Work to be completed |
Can you return, unchanged, the lines that begin with the one containing "Viewport: 1801px width, 864px height." and end after the one containing "Click the coins"?

Information supplied |
====

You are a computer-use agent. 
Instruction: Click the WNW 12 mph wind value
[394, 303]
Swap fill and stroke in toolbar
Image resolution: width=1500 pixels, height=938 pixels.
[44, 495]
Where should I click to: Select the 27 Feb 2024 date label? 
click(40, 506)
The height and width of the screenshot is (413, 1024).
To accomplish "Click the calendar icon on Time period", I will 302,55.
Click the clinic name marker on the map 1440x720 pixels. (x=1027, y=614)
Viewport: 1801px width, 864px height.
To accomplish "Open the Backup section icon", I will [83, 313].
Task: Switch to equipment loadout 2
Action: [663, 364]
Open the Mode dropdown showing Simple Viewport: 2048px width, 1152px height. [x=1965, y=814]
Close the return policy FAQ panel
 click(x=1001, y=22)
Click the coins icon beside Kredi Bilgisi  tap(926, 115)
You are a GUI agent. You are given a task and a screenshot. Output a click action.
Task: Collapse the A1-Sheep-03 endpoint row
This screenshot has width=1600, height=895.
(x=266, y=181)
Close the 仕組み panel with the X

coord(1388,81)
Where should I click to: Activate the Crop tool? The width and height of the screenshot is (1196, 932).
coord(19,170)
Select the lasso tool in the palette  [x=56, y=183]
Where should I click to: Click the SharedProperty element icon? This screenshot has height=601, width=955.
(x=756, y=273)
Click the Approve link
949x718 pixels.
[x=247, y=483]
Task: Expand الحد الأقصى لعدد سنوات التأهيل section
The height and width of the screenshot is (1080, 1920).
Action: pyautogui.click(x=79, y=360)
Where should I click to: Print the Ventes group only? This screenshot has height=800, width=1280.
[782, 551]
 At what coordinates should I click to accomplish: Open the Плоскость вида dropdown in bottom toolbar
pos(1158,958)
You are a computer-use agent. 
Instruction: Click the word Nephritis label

====

Correct result |
Viewport: 1801px width, 864px height.
To accomplish "Open the Backup section icon", I will [83, 313].
Task: Switch to equipment loadout 2
Action: [663, 364]
Open the Mode dropdown showing Simple Viewport: 2048px width, 1152px height. [x=1965, y=814]
Close the return policy FAQ panel
 click(x=1001, y=22)
Click the coins icon beside Kredi Bilgisi  tap(926, 115)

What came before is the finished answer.